---------- Provided information ----------

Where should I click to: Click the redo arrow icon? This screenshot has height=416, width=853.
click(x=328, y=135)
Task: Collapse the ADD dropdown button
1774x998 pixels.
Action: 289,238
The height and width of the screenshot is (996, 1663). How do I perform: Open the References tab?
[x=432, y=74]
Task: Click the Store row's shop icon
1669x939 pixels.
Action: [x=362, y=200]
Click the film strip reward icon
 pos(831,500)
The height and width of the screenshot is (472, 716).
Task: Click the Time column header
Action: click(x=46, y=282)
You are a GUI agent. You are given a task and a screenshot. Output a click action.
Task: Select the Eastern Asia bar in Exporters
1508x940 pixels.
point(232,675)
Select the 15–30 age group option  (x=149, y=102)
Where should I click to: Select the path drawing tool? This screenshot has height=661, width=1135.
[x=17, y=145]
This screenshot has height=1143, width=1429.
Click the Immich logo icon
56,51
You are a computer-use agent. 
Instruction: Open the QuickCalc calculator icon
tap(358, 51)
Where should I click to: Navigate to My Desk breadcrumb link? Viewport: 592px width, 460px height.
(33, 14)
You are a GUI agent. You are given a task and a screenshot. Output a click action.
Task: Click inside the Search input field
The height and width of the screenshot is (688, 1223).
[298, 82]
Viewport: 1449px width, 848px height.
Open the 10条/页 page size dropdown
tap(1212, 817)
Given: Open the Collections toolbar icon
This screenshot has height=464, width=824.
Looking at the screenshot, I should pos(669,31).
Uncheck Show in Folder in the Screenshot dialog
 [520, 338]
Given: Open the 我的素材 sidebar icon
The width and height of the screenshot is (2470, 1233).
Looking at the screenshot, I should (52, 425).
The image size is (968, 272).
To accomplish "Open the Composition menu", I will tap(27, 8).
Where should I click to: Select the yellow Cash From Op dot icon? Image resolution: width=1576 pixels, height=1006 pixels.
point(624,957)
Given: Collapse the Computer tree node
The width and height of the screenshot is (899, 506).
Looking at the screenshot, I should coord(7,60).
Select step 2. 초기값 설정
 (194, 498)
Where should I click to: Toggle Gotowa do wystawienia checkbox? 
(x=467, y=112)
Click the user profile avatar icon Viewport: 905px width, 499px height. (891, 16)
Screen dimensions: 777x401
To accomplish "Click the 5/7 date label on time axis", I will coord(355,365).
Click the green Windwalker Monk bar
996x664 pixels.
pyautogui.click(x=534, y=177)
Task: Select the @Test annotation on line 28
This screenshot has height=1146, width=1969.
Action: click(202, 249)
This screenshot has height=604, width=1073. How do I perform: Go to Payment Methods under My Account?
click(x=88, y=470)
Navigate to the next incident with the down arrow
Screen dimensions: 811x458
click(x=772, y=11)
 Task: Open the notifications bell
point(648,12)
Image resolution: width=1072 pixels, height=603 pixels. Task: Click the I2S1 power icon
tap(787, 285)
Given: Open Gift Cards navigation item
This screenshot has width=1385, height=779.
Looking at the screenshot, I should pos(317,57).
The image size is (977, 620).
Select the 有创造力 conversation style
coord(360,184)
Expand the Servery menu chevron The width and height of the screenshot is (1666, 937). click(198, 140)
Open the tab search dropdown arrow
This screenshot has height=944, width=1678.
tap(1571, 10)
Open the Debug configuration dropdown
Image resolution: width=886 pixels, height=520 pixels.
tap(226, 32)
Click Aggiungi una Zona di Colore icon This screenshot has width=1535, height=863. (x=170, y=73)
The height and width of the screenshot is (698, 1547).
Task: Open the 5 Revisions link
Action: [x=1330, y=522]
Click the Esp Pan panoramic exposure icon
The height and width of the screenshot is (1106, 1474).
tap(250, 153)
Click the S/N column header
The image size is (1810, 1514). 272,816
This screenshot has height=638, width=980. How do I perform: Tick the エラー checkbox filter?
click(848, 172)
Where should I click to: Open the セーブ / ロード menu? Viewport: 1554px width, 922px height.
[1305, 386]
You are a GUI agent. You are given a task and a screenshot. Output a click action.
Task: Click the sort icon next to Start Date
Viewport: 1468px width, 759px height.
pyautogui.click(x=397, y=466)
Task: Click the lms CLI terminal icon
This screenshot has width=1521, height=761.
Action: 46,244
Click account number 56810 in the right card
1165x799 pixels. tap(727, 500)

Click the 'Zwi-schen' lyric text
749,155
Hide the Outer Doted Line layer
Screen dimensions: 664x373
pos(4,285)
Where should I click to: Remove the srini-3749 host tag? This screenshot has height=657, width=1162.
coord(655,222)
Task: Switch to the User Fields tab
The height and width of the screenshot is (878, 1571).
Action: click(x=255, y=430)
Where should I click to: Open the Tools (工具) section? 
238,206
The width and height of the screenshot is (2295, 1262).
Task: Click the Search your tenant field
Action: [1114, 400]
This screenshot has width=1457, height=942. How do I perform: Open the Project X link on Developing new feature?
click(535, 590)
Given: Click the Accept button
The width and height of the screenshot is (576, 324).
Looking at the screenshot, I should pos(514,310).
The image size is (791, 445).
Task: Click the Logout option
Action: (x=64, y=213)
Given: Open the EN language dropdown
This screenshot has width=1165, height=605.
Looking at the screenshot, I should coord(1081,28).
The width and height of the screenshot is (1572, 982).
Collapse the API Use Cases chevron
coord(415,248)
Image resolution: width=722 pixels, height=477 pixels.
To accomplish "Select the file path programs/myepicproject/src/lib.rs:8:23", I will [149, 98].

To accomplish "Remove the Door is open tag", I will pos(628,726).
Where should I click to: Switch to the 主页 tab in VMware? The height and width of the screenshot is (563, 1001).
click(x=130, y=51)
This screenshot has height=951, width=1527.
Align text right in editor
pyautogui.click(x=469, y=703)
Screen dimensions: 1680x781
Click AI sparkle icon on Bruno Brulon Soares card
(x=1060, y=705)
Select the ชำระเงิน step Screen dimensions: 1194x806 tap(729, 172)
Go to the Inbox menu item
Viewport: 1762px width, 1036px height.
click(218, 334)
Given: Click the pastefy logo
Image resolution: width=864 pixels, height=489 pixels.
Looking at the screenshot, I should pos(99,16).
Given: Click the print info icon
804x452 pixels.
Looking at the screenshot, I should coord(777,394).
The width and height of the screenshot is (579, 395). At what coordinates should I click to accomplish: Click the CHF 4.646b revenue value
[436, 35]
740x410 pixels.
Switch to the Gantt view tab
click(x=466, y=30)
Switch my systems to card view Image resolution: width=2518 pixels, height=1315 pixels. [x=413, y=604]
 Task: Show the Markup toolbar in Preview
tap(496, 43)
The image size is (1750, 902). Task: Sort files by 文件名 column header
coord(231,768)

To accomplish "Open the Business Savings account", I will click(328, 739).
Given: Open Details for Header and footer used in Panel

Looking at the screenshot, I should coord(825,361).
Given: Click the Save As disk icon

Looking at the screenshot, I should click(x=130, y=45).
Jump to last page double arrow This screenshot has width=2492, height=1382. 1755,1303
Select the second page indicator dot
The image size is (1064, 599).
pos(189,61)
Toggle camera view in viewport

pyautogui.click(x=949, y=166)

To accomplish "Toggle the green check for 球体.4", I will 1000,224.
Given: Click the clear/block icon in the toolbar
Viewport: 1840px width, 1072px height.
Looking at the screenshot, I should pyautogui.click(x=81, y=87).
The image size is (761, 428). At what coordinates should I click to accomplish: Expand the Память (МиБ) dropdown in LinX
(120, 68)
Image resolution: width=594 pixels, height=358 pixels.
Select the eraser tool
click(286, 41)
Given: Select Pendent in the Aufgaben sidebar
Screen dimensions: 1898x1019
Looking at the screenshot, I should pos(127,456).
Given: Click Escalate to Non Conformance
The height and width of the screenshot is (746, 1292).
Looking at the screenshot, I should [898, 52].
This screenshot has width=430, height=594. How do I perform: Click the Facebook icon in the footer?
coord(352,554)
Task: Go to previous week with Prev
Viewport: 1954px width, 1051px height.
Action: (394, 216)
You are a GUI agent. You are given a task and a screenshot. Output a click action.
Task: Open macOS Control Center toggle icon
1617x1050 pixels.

----------

Description of the task
Copy the lines that hold the word "next". Take them from the records above.

Task response
Navigate to the next incident with the down arrow
Task: Click the sort icon next to Start Date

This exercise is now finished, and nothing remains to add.